Human to human relationships and interactions. We'll see if that truly happens, but that's my hope and prediction. This perfect segue to what you're doing with the National Tutoring Observatory, which is incredibly interesting work. So first off, just tell us about the origins of the National Tutoring Observatory and what some of your goals are in relationship to EdTech and ai.

Yeah, 

[00:10:57] Rene Kizilcec: we clearly have a long history of personalized learning in the education literature and the tech literature, the National Tutoring observatory. It has the goal of understanding what it is about tutoring one-on-one or small group instruction that actually makes it work for different people in different contexts.

And to do that, we are working with a number of tutoring providers.
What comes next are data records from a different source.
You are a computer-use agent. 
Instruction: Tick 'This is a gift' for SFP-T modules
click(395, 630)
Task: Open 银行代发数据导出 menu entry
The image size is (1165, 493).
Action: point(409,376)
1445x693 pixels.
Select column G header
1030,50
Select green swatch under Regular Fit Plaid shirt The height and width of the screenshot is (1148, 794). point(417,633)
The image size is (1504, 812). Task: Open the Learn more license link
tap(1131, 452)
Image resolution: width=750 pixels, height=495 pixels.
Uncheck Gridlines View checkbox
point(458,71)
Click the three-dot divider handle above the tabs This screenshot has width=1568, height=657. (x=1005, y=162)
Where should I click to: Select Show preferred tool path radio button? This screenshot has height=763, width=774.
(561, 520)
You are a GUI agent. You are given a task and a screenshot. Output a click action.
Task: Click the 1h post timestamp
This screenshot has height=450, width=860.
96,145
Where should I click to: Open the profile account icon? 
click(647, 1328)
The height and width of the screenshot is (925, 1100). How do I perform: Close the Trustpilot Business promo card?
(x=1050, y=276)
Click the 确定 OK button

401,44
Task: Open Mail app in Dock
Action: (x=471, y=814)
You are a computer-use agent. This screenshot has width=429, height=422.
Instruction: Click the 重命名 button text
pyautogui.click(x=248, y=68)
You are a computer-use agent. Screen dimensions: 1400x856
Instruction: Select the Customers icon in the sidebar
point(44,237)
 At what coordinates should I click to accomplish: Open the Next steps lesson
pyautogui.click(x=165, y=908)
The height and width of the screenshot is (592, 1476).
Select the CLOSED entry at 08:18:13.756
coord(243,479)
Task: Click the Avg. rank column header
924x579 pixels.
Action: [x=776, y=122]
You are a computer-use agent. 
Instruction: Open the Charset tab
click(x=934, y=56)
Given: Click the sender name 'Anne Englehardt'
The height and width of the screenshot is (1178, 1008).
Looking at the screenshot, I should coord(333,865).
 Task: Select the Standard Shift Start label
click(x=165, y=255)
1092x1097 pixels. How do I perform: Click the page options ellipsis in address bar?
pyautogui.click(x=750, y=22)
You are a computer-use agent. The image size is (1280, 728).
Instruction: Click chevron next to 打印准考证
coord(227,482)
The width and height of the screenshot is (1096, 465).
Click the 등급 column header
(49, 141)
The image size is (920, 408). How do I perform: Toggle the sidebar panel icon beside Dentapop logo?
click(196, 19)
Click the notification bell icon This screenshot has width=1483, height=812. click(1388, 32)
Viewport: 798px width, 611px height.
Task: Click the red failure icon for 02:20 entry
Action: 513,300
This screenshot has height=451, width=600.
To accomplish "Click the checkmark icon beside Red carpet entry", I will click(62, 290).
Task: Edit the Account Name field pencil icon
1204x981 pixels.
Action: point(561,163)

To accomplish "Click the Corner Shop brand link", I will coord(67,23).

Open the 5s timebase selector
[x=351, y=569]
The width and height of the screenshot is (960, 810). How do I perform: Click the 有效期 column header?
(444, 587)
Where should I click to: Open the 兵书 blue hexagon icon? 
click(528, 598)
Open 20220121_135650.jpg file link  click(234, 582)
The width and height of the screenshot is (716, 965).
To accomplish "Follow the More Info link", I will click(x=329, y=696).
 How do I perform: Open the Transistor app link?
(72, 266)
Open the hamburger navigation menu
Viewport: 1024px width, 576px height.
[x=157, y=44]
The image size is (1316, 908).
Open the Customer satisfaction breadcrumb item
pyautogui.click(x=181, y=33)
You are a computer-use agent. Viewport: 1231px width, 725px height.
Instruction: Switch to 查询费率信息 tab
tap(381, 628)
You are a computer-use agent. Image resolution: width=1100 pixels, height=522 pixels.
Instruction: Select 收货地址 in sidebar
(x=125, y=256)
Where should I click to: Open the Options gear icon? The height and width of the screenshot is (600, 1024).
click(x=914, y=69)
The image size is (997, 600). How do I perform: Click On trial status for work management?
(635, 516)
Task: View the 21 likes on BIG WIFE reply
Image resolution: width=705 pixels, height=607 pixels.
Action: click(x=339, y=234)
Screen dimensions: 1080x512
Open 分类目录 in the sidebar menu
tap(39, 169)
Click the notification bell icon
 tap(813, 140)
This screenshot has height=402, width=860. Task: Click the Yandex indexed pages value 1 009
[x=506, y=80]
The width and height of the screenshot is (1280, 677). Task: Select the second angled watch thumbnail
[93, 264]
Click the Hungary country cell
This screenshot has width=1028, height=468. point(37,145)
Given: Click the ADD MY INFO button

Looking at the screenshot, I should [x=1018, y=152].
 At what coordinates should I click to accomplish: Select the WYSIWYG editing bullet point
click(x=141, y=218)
To collect the largest dataset, which we call the million Tutoring Moves, dataset of tutoring, and making that data available for research and development in order to understand what it is that makes Tutor really effective. And to have better models, AI models, LLMs multimodal models that can help do the job of a tutor.

Now, it's important that the goal is not to replace teachers with this, of course, it is to make sure that when AI is in the loop, whether it is in a one-on-one fashion, or it is a supporting role for a teamwork, that it understands what good pedagogy looks like. One of the big problems right now is that.

The data that you know, LMS are sort of hoovering up in order to be trained, does not have any data of what good teachers are doing, right? Because there are just no large data sets of what good teachers are doing. And so our goal is to create that data to inform the science of learning. But also to inform better technology that can support student learning and teacher development.

Now, one of the important challenges with this work is of course privacy. And we are extremely careful about how we are de-identifying data. What data will be publicly released for this purpose. And one of the things that we pay specific attention to is sort of who can use the data and for what purposes.

And so the National Turing Observatory. Is providing this resource to advance the science, to advance development in the space while maintaining the privacy of students who are being tutored in the session, and the tutors that are the teachers in these sessions as well. 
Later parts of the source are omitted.